Species of flowering plant

Colchicum stevenii, or Steven's meadow saffron, is a species of flowering plant in the family Colchicaceae. Hebrew: סתוונית היורה, Arabic: سَراجُ الغولة, سُورَنْجان

==Description==
Perennial. Corm oblong, tunics blackish prolonged along the sheath. Leaves 5-7, glabrous, very narrow, appearing at the same time as flowers. Flowers fasciculate, 3-10, short, pink, surrounded with a transparent sheath. Tube 5-6 times longer than perianth. Tepals obtuse or subacute, 20 mm long over 2–3 mm wide. Stamens yellowish, a little shorter than the filiform styles. It flowers in October–December, coinciding with the onset of the rainy season in the Levant, and is one of the first autumn flowers to bloom. Its violet-pink flowers will cover the burnt-out vegetation overnight after the very first rain.

==Taxonomy==
Colchicum stevenii was first described by Kunth in 1843. The specific epithet stevenii honours Christian von Steven, author of various transactions of the Imperial Society of Naturalists of Moscow published since 1838.

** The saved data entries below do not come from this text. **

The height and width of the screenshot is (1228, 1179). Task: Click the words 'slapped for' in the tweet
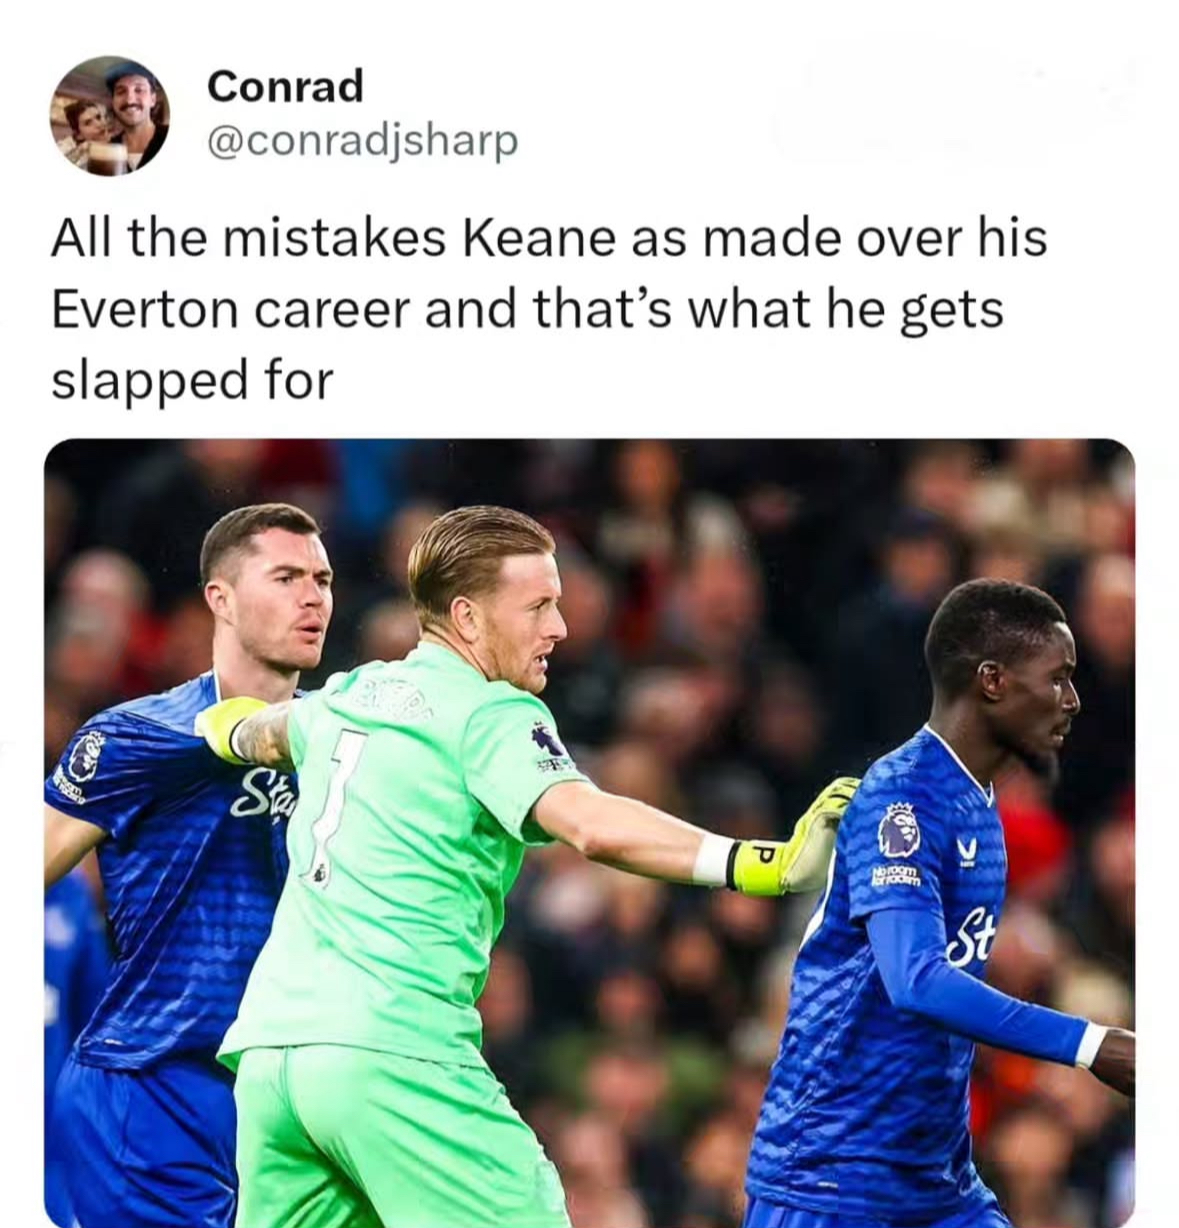tap(191, 383)
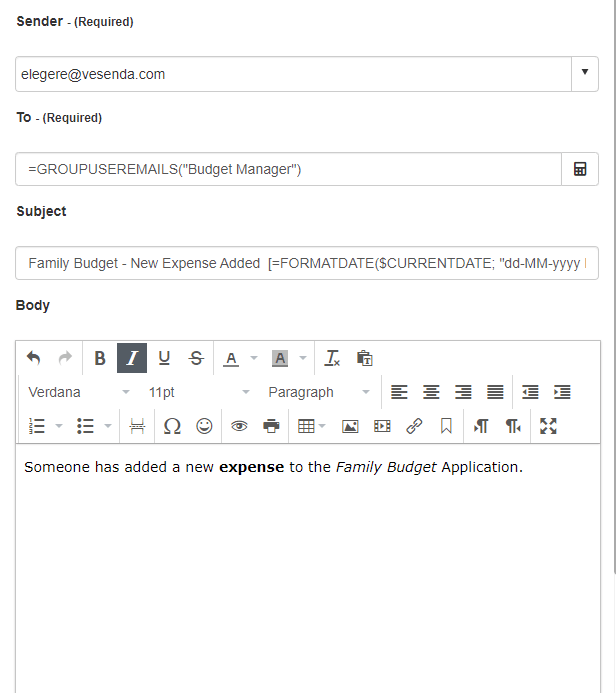The width and height of the screenshot is (616, 693).
Task: Click the preview eye icon
Action: click(x=239, y=426)
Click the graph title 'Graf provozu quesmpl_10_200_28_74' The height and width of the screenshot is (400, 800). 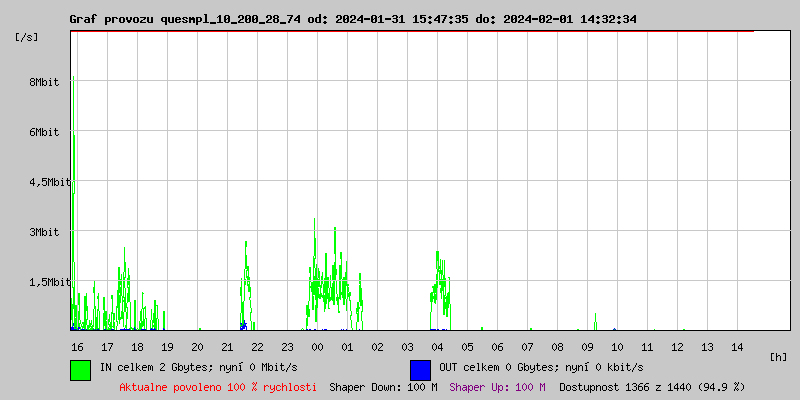[192, 19]
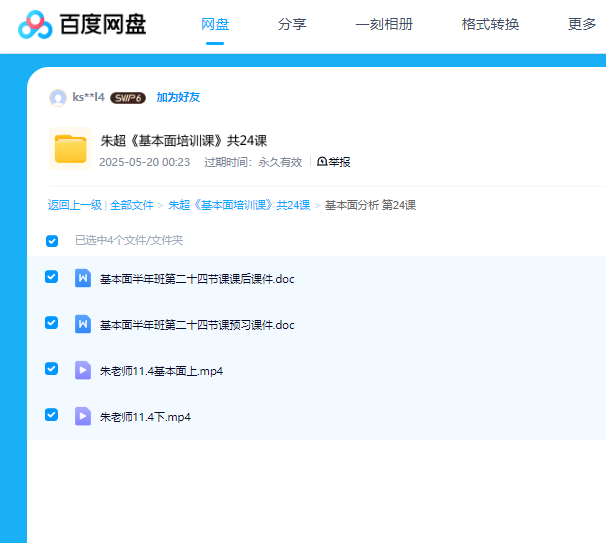Screen dimensions: 606x543
Task: Go to the 格式转换 tab
Action: [x=490, y=24]
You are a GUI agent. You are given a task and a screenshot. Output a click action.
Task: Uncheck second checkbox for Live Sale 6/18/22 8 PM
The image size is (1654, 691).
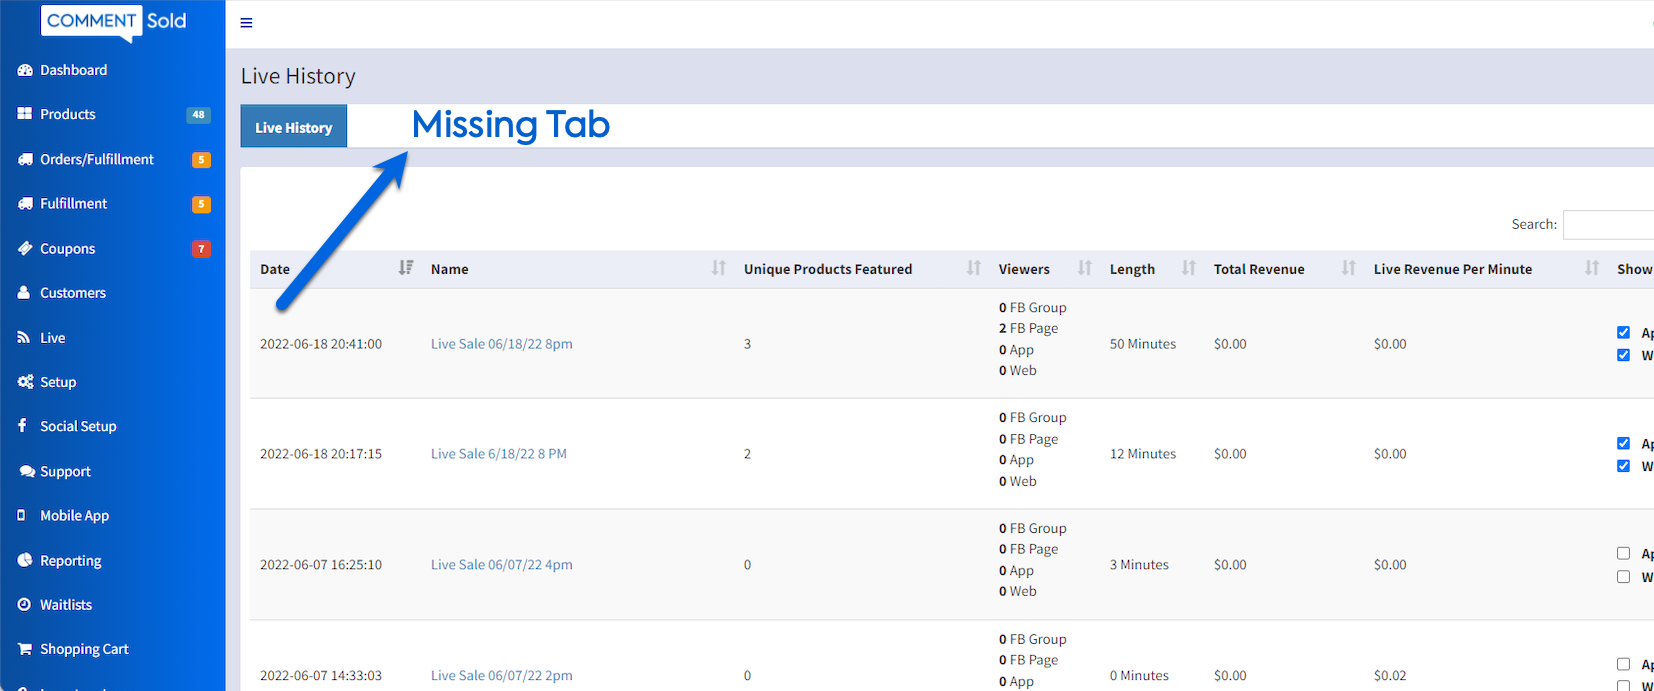tap(1623, 466)
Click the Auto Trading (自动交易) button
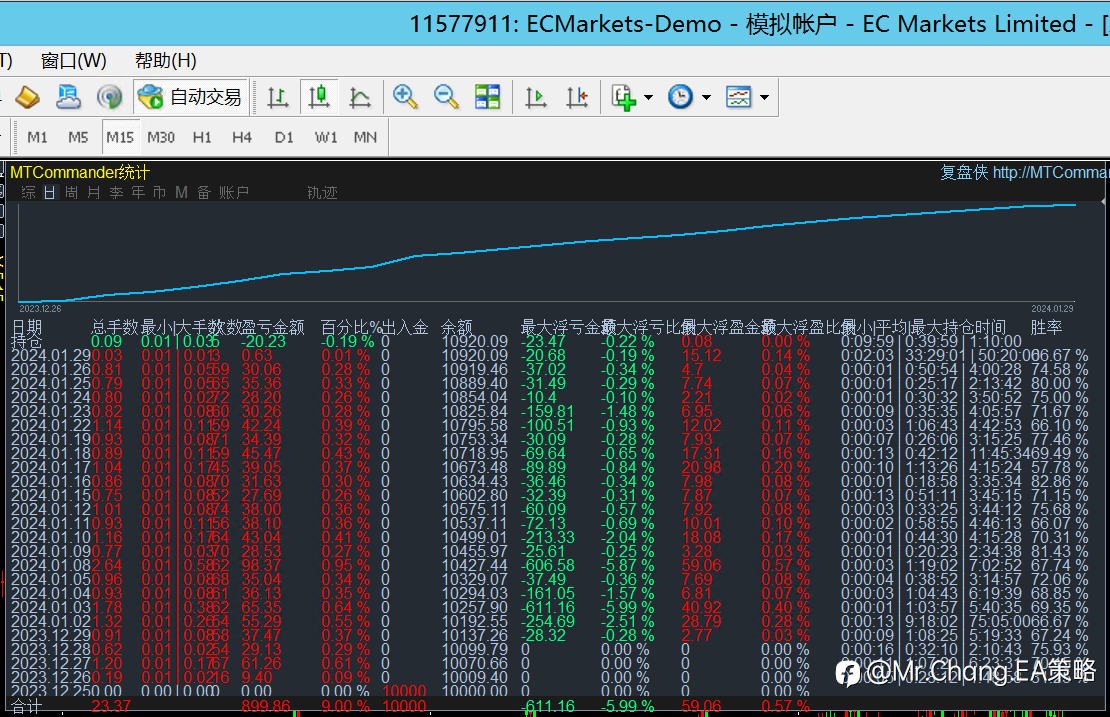The height and width of the screenshot is (717, 1110). point(190,97)
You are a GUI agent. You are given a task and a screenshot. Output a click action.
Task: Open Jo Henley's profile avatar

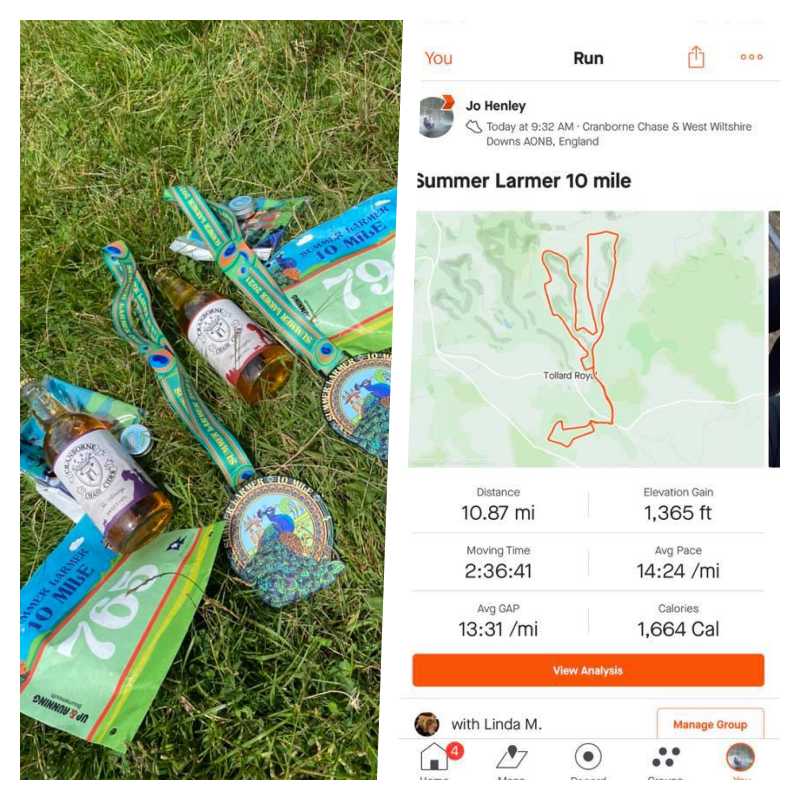pos(436,117)
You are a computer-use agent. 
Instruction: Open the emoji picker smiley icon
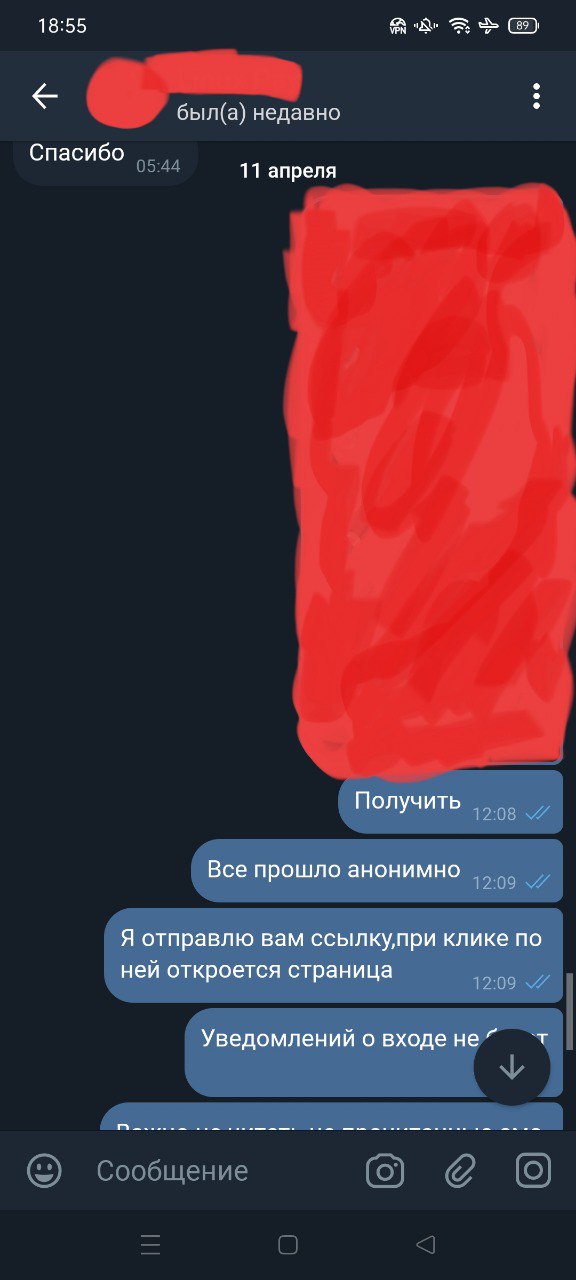(44, 1170)
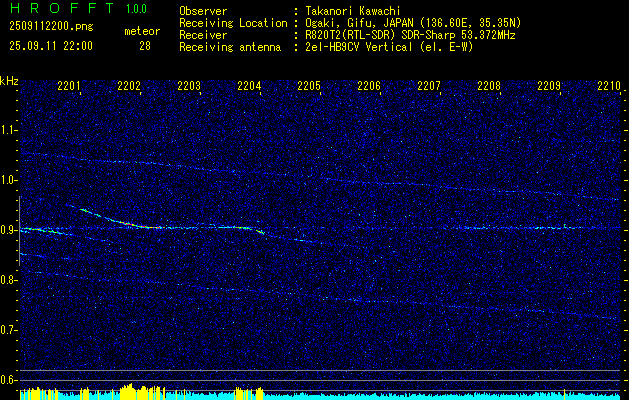Click the 2207 time marker

[429, 87]
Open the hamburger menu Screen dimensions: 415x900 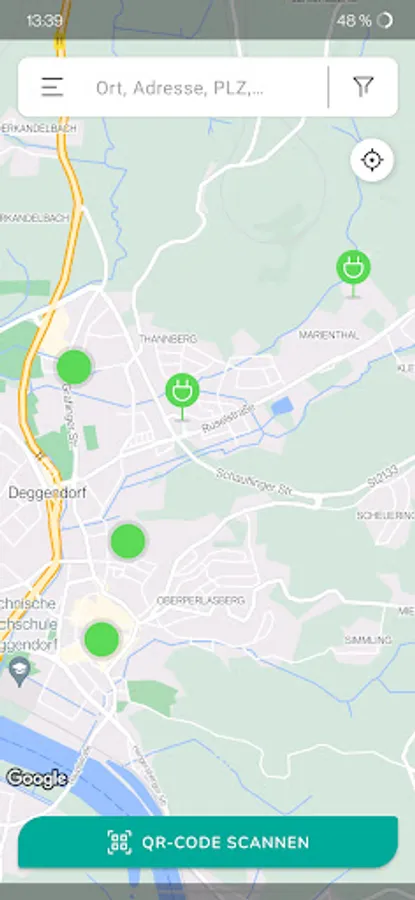(52, 87)
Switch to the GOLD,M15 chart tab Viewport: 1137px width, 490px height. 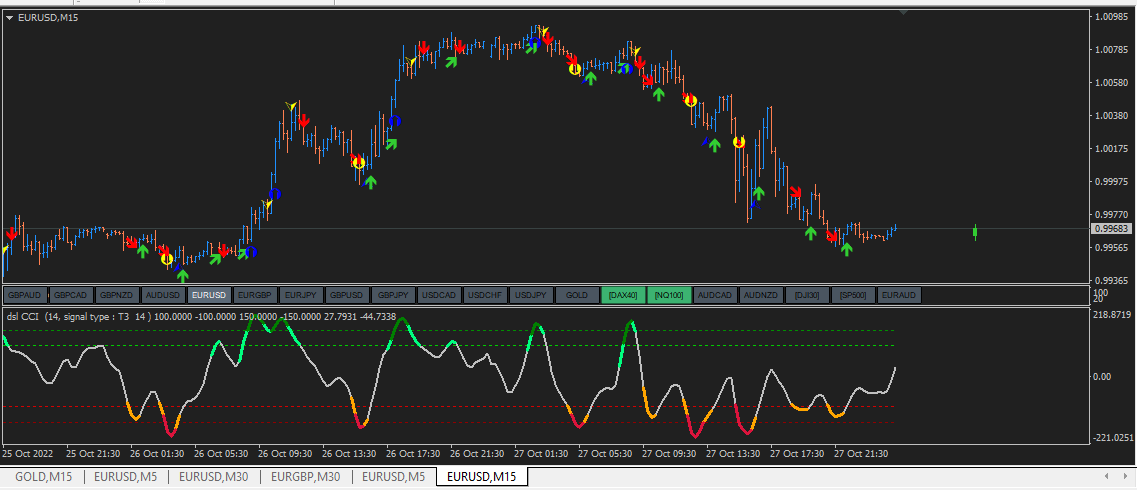[44, 476]
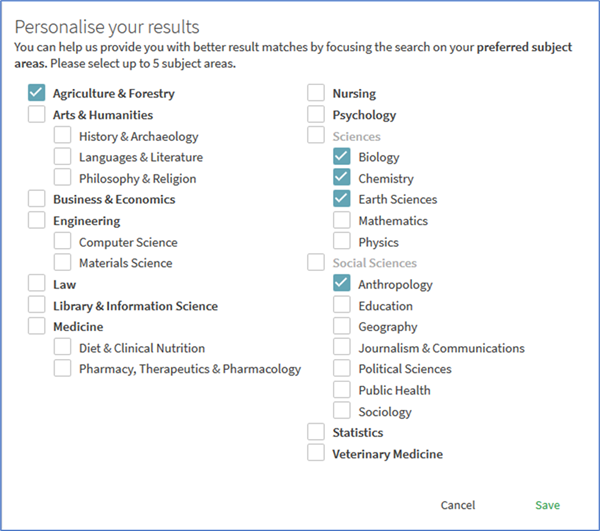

==Distribution and habitat==
C. stevenii is native to the eastern Mediterranean: Cyprus, the East Aegean Islands, Lebanon, Syria, the Palestine region and Turkey. It is found in fields, meadows, woodland, rocky places along coasts, and lower and middle elevation mountains.

==Chemistry==
Colchicum species contain colchicine, a substance capable of doubling the chromosome numbers of young dividing cells thus causing genetical changes in the tissues which may be useful in agriculture.

Meadow saffrons were known to the ancients as a dangerous poison (see Colchicum brachyphyllum), and they are presently used as medicinal plants for the treatment of gout, the active agent being the colchicine they contain.